The anticipations of Christianity supplied by Paganism, of which Krishna "burnishing the head of the serpent" is a striking example, may be easily accounted for, and their source pointed out. As a corruption of the earliest revelation, Paganism contains, as might be expected, a portion of truth blended with much error. Indeed, it would be no difficult task to prove that classical and oriental mythology is in some sense, and to a great extent, the shadow of biblical truth. What then? In endeavouring to supplant idolatry in the Roman empire, were the Apostles and first preachers of Christianity merely "fighting their own shadow?" They recognised those truths which even heathens admit, but opposed and overthrew the accumulated errors of ages. Yet there were some even then who condemned the preaching of the cross as "foolishness," till success demonstrated its wisdom.

Lastly, H. N., having "travelled much in this country and on the Continent," is convinced "that superstition prevails comparatively less in Asia than in Europe," and that "the pages of 'N. & Q.' abundantly corroborate the opinion."

This is far more startling than the discovery of the "cross and basilica" at Muttra. To admit it, however, would require us to disregard the testimony of a cloud of witnesses, and to ignore all our former reading. The vast systems of Asiatic superstition, it seems, are less objectionable than our own folk lore; the tremendous shades of Brahma and Budhu, of Juggernaut and the goddess Kali, with their uncouth images and horrid worship, are harmless when compared with Puck, the Pixies, and Robin Goodfellow; and Caste, Suttee, and Devil-worship[[3]] are evils of less magnitude than cairns, kist-vaens, and cromlechs. The mental balance must be peculiarly constructed that could lead to such a decision. Certainly H. N. is no Rhadamanthus. "Dat veniam corvis, vexat censure columbas."

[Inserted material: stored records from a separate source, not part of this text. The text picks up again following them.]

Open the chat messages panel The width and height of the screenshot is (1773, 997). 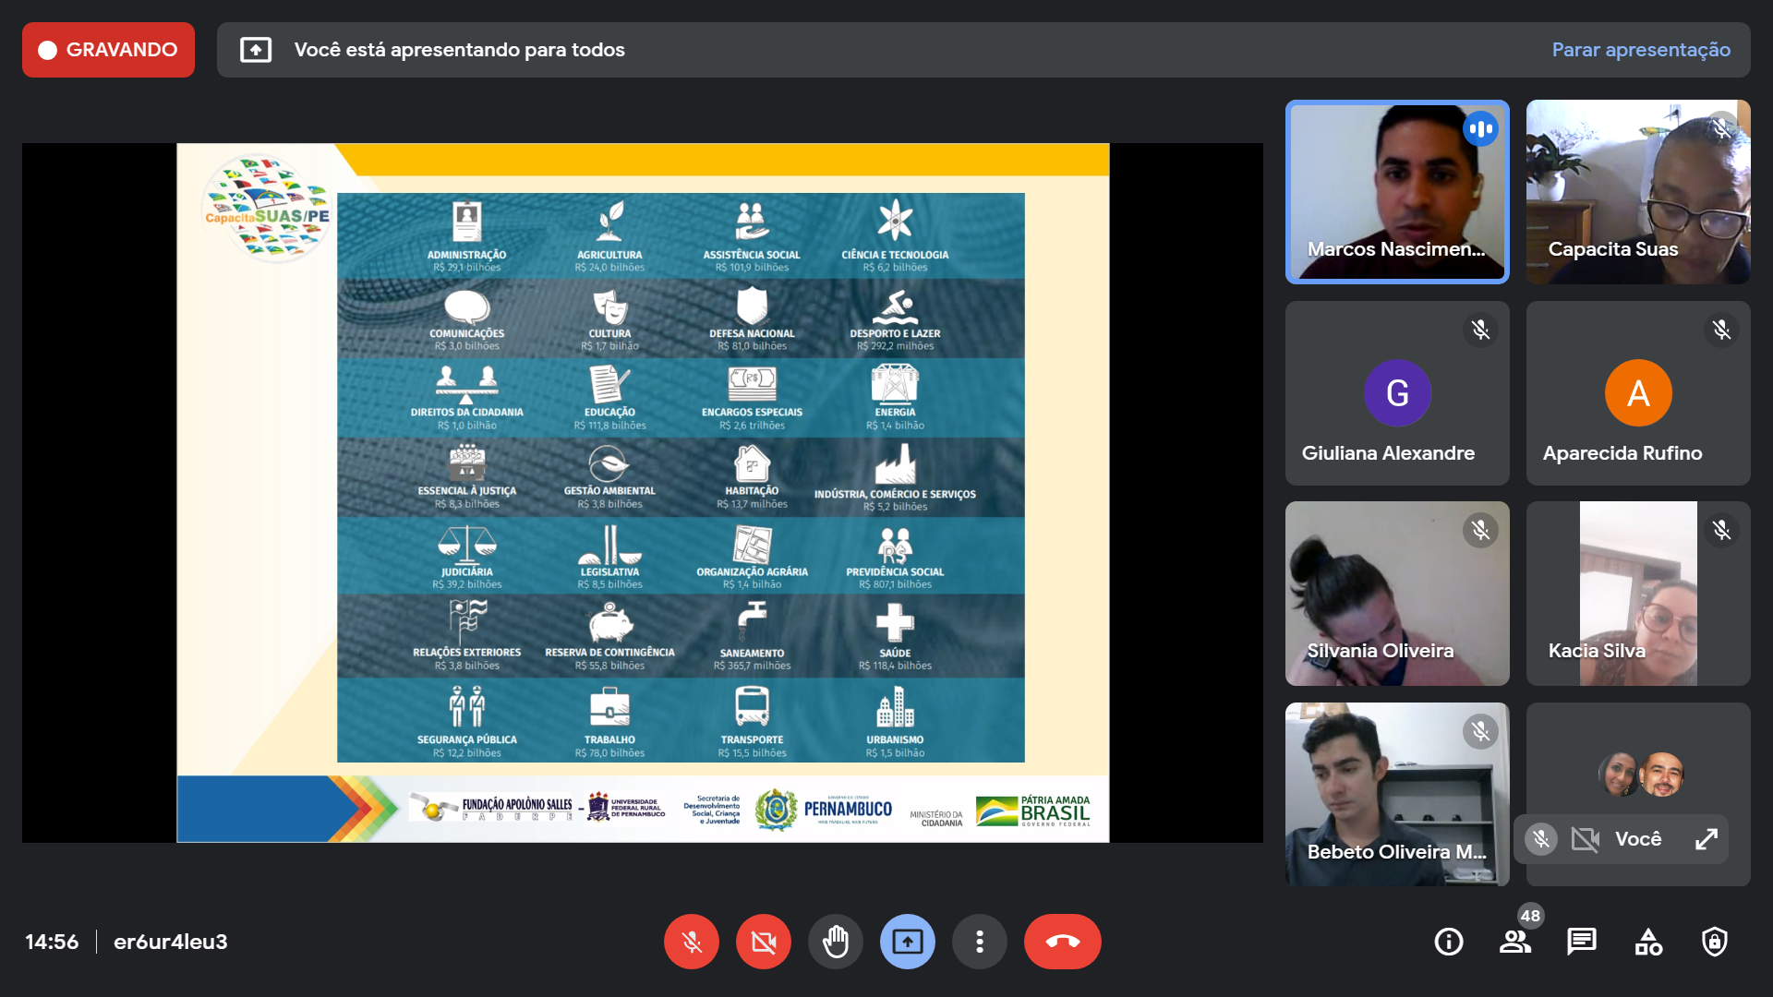[x=1581, y=942]
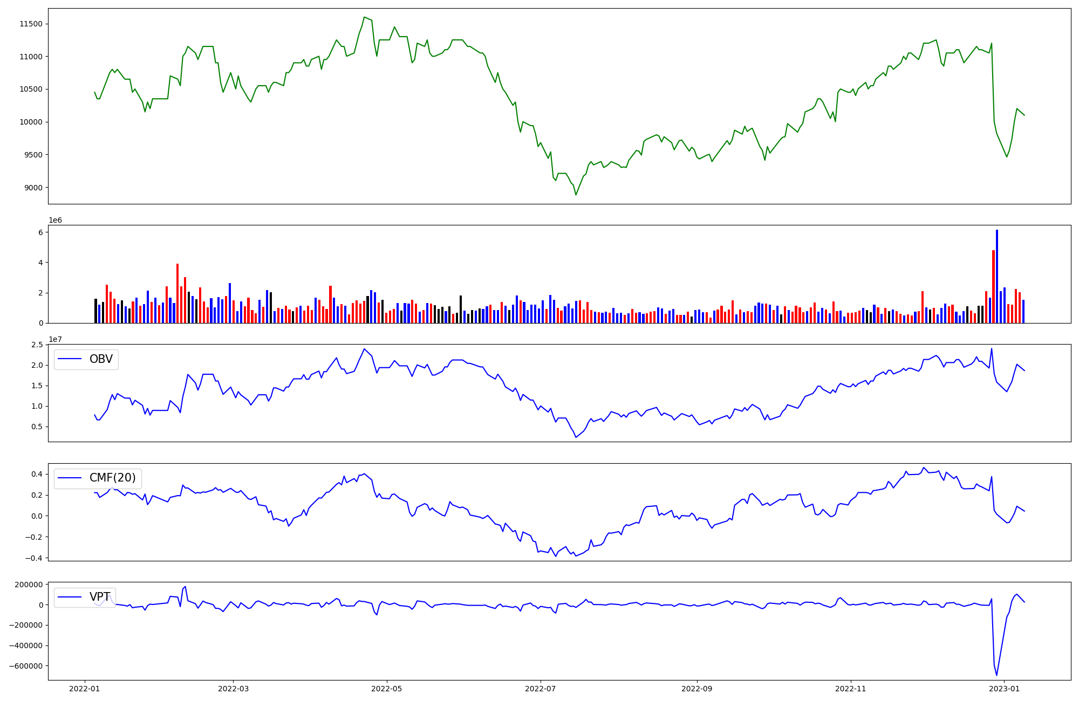1079x701 pixels.
Task: Click the 1e7 OBV scale label
Action: (55, 339)
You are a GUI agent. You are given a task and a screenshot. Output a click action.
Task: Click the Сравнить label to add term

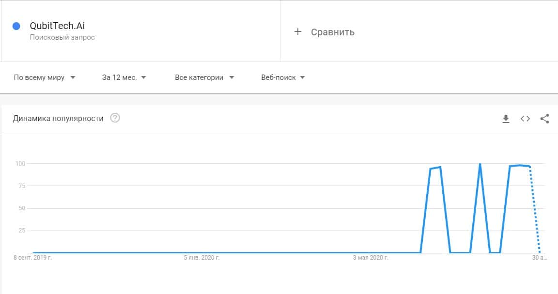[x=332, y=32]
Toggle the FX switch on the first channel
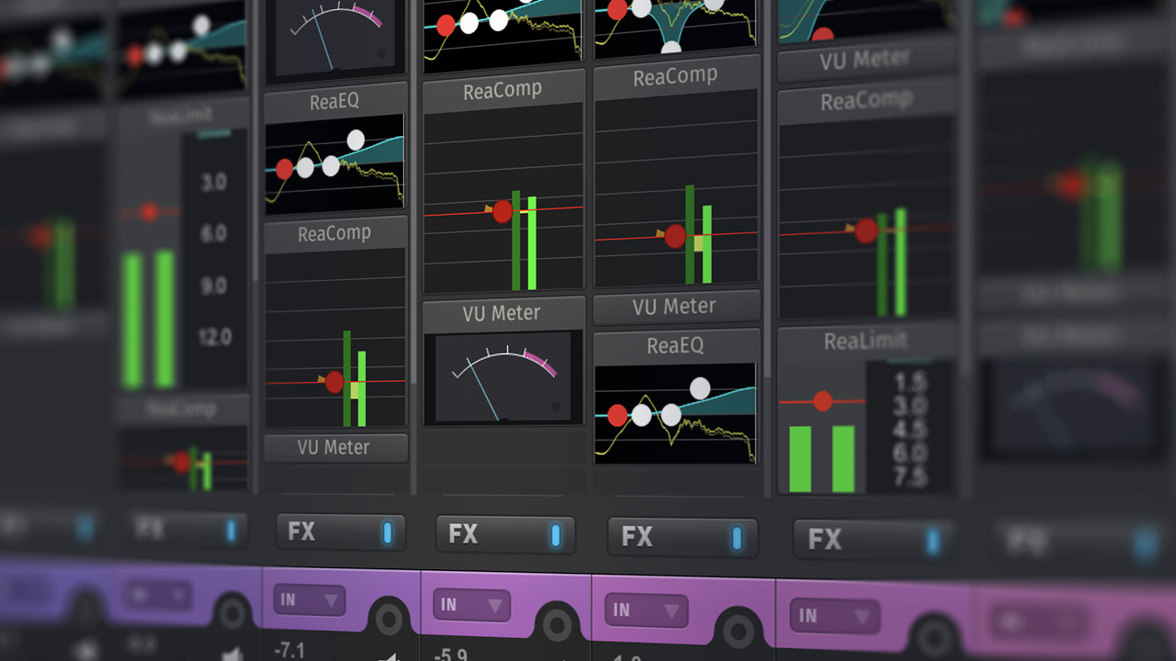1176x661 pixels. [x=340, y=532]
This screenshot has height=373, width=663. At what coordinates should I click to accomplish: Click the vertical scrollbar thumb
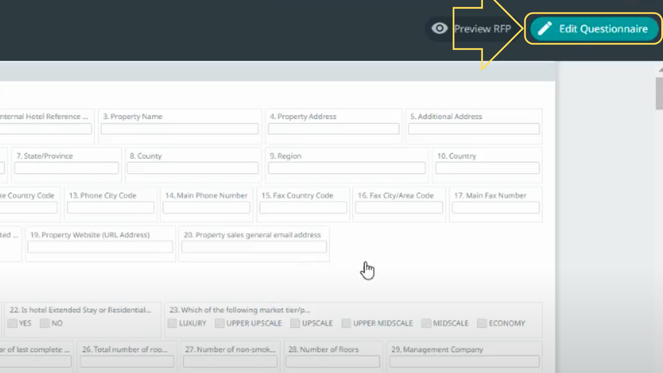click(659, 94)
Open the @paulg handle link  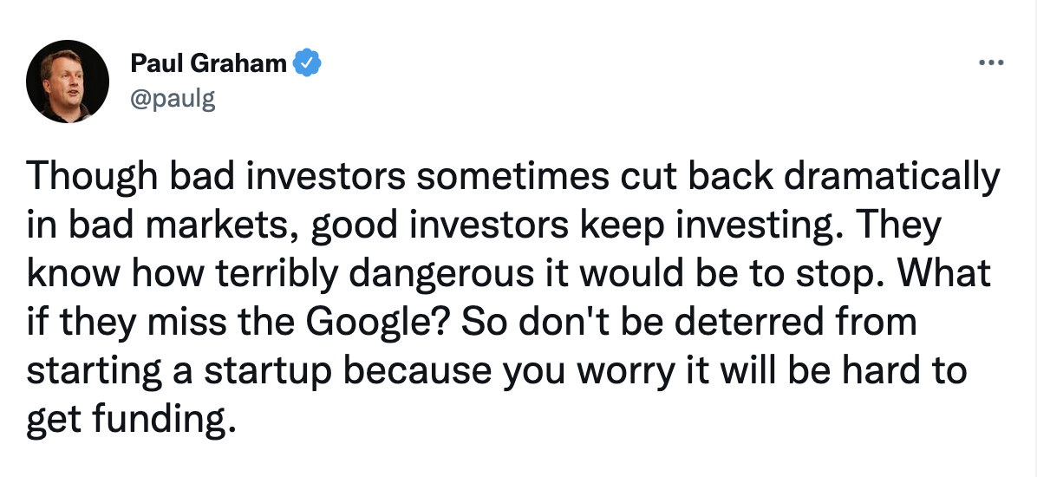[x=173, y=99]
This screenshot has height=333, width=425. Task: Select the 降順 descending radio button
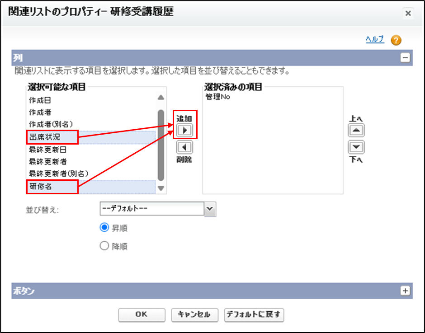(104, 246)
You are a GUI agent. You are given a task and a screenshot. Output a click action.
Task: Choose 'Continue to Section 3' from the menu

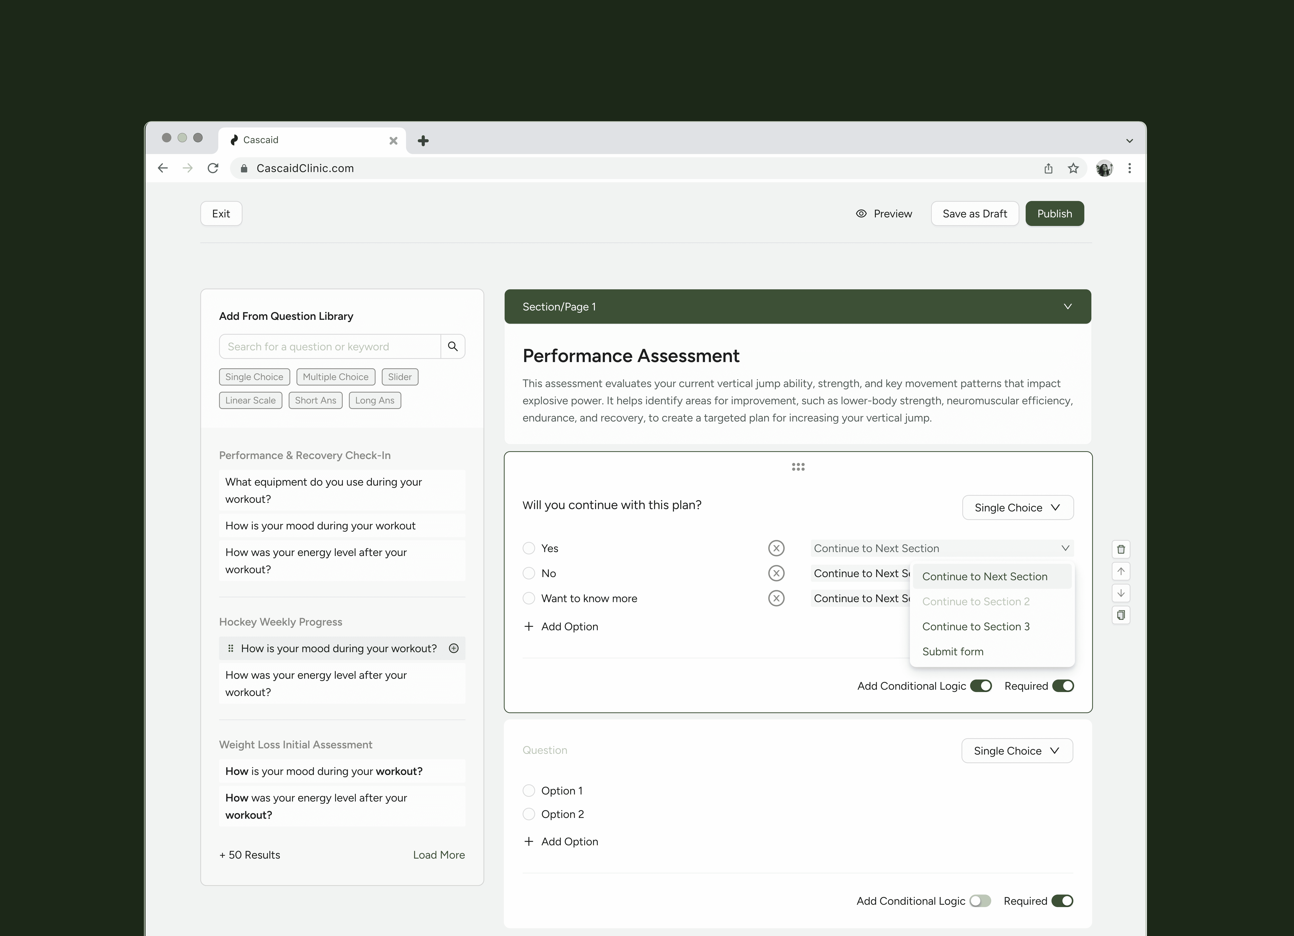(976, 626)
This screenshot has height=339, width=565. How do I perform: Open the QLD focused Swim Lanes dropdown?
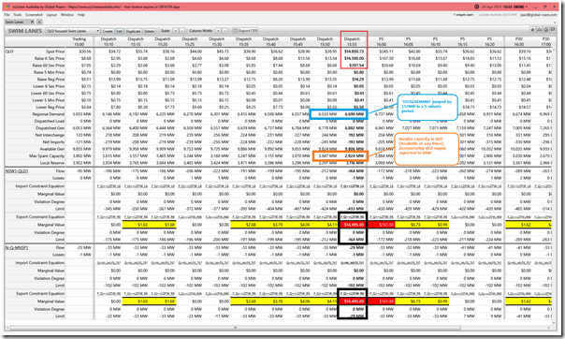point(73,31)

The appeal to "N. & Q." in corroboration of his opinion forms a pleasant and suitable conclusion of the whole: for while in India superstition still undeniably lives and "prevails," it is one special object of "N. & Q." to embalm the remains of local superstitions in Great Britain that have either breathed their last, or are in extremis; to collect the relics of long-departed superstitions that were once vigorous and rampant in our island, but are now in danger of being lost and forgotten. Their very remnants and vestiges have become so rare that they are unknown to the great mass of the community; and the learned, therefore, especially those versed in ethology, are urged to hunt them out wherever they exist in the different districts of the country, before they fall into utter oblivion.